### Activity:
Go through the lines below and retype each one exactly.

Collected data entries:

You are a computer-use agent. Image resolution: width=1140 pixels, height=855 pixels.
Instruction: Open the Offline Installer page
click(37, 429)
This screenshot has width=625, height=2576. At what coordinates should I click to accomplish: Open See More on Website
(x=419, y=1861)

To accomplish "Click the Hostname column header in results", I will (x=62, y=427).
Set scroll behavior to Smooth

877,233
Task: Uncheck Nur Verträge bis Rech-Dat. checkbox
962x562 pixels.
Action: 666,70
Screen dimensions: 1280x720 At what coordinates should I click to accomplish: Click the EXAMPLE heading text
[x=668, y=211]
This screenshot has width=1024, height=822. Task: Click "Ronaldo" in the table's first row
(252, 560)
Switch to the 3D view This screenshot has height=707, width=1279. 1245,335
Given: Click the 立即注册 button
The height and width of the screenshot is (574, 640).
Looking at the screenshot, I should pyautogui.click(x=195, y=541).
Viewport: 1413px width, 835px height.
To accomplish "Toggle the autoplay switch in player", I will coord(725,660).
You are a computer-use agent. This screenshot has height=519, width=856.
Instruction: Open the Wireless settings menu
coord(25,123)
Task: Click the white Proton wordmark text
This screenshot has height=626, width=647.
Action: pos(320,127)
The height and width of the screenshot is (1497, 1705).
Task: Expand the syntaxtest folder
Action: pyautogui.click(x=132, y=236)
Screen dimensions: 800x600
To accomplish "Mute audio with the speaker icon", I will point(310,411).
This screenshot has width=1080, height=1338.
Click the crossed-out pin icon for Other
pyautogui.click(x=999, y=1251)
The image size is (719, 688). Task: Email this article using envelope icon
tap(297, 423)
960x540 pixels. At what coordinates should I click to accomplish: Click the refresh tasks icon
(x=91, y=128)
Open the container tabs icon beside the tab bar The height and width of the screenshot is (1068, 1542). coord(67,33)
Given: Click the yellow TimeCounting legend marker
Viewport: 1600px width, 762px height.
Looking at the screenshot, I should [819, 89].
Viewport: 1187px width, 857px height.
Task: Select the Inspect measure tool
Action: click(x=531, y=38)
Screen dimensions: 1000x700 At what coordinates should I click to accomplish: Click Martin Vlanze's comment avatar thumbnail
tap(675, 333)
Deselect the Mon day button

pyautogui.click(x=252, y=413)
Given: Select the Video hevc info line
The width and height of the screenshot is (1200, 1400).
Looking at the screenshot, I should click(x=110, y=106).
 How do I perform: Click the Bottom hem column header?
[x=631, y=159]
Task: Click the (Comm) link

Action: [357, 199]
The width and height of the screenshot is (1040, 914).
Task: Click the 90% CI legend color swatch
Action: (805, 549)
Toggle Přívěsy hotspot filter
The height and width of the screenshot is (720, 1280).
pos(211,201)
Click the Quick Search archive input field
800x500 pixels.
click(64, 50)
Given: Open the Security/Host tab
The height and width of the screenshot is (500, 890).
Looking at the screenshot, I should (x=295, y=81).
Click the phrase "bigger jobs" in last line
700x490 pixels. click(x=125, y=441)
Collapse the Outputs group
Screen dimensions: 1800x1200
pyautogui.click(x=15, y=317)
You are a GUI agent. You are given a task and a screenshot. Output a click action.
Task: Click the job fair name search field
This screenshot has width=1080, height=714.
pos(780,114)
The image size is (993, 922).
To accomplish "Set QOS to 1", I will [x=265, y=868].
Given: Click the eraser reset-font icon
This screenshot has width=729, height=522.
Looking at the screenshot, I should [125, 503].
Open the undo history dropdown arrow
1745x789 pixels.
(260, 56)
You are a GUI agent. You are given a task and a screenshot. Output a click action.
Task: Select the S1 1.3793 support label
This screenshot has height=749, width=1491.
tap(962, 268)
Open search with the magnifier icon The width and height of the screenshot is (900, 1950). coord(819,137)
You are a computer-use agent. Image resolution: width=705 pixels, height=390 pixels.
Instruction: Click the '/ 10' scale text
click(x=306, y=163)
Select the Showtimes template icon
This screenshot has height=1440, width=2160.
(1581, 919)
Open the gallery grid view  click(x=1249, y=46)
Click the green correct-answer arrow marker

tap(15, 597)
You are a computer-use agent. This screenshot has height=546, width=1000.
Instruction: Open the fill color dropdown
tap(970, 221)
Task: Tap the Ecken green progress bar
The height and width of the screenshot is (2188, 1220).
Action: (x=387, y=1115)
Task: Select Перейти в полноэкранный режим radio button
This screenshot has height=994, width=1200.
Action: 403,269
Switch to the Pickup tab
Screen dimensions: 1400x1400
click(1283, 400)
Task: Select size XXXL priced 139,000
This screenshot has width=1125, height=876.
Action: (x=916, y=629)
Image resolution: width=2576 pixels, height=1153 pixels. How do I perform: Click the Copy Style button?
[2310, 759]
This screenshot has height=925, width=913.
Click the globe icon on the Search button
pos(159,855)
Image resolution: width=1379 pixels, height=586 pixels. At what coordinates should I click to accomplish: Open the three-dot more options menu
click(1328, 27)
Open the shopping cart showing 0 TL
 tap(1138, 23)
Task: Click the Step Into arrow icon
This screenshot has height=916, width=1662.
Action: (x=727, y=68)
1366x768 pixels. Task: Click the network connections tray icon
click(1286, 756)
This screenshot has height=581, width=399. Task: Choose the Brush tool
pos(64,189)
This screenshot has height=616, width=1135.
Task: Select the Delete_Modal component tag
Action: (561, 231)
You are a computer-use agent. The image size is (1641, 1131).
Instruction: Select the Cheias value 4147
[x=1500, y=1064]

### Solution to this problem:
You are a computer-use agent. Image resolution: width=1140 pixels, height=855 pixels.
Instruction: Open the Offline Installer page
click(37, 429)
This screenshot has width=625, height=2576. At what coordinates should I click to accomplish: Open See More on Website
(x=419, y=1861)

To accomplish "Click the Hostname column header in results", I will (x=62, y=427).
Set scroll behavior to Smooth

877,233
Task: Uncheck Nur Verträge bis Rech-Dat. checkbox
962x562 pixels.
Action: 666,70
Screen dimensions: 1280x720 At what coordinates should I click to accomplish: Click the EXAMPLE heading text
[x=668, y=211]
This screenshot has width=1024, height=822. Task: Click "Ronaldo" in the table's first row
(252, 560)
Switch to the 3D view This screenshot has height=707, width=1279. 1245,335
Given: Click the 立即注册 button
The height and width of the screenshot is (574, 640).
Looking at the screenshot, I should pyautogui.click(x=195, y=541).
Viewport: 1413px width, 835px height.
To accomplish "Toggle the autoplay switch in player", I will coord(725,660).
You are a computer-use agent. This screenshot has height=519, width=856.
Instruction: Open the Wireless settings menu
coord(25,123)
Task: Click the white Proton wordmark text
This screenshot has height=626, width=647.
Action: pos(320,127)
The height and width of the screenshot is (1497, 1705).
Task: Expand the syntaxtest folder
Action: pyautogui.click(x=132, y=236)
Screen dimensions: 800x600
To accomplish "Mute audio with the speaker icon", I will point(310,411).
This screenshot has width=1080, height=1338.
Click the crossed-out pin icon for Other
pyautogui.click(x=999, y=1251)
The image size is (719, 688). Task: Email this article using envelope icon
tap(297, 423)
960x540 pixels. At what coordinates should I click to accomplish: Click the refresh tasks icon
(x=91, y=128)
Open the container tabs icon beside the tab bar The height and width of the screenshot is (1068, 1542). coord(67,33)
Given: Click the yellow TimeCounting legend marker
Viewport: 1600px width, 762px height.
Looking at the screenshot, I should [819, 89].
Viewport: 1187px width, 857px height.
Task: Select the Inspect measure tool
Action: click(x=531, y=38)
Screen dimensions: 1000x700 At what coordinates should I click to accomplish: Click Martin Vlanze's comment avatar thumbnail
tap(675, 333)
Deselect the Mon day button

pyautogui.click(x=252, y=413)
Given: Select the Video hevc info line
The width and height of the screenshot is (1200, 1400).
Looking at the screenshot, I should click(x=110, y=106).
 How do I perform: Click the Bottom hem column header?
[x=631, y=159]
Task: Click the (Comm) link

Action: [357, 199]
The width and height of the screenshot is (1040, 914).
Task: Click the 90% CI legend color swatch
Action: (805, 549)
Toggle Přívěsy hotspot filter
The height and width of the screenshot is (720, 1280).
pos(211,201)
Click the Quick Search archive input field
800x500 pixels.
click(64, 50)
Given: Open the Security/Host tab
The height and width of the screenshot is (500, 890).
Looking at the screenshot, I should (x=295, y=81).
Click the phrase "bigger jobs" in last line
700x490 pixels. click(x=125, y=441)
Collapse the Outputs group
Screen dimensions: 1800x1200
pyautogui.click(x=15, y=317)
You are a GUI agent. You are given a task and a screenshot. Output a click action.
Task: Click the job fair name search field
This screenshot has width=1080, height=714.
pos(780,114)
The image size is (993, 922).
To accomplish "Set QOS to 1", I will [x=265, y=868].
Given: Click the eraser reset-font icon
This screenshot has width=729, height=522.
Looking at the screenshot, I should [125, 503].
Open the undo history dropdown arrow
1745x789 pixels.
(260, 56)
You are a GUI agent. You are given a task and a screenshot. Output a click action.
Task: Select the S1 1.3793 support label
This screenshot has height=749, width=1491.
tap(962, 268)
Open search with the magnifier icon The width and height of the screenshot is (900, 1950). coord(819,137)
You are a computer-use agent. Image resolution: width=705 pixels, height=390 pixels.
Instruction: Click the '/ 10' scale text
click(x=306, y=163)
Select the Showtimes template icon
This screenshot has height=1440, width=2160.
(1581, 919)
Open the gallery grid view  click(x=1249, y=46)
Click the green correct-answer arrow marker

tap(15, 597)
You are a computer-use agent. This screenshot has height=546, width=1000.
Instruction: Open the fill color dropdown
tap(970, 221)
Task: Tap the Ecken green progress bar
The height and width of the screenshot is (2188, 1220).
Action: (x=387, y=1115)
Task: Select Перейти в полноэкранный режим radio button
This screenshot has height=994, width=1200.
Action: 403,269
Switch to the Pickup tab
Screen dimensions: 1400x1400
click(1283, 400)
Task: Select size XXXL priced 139,000
This screenshot has width=1125, height=876.
Action: (x=916, y=629)
Image resolution: width=2576 pixels, height=1153 pixels. How do I perform: Click the Copy Style button?
[2310, 759]
This screenshot has height=925, width=913.
Click the globe icon on the Search button
pos(159,855)
Image resolution: width=1379 pixels, height=586 pixels. At what coordinates should I click to accomplish: Open the three-dot more options menu
click(1328, 27)
Open the shopping cart showing 0 TL
 tap(1138, 23)
Task: Click the Step Into arrow icon
This screenshot has height=916, width=1662.
Action: (x=727, y=68)
1366x768 pixels. Task: Click the network connections tray icon
click(1286, 756)
This screenshot has height=581, width=399. Task: Choose the Brush tool
pos(64,189)
This screenshot has height=616, width=1135.
Task: Select the Delete_Modal component tag
Action: (561, 231)
You are a computer-use agent. The image size is (1641, 1131).
Instruction: Select the Cheias value 4147
[x=1500, y=1064]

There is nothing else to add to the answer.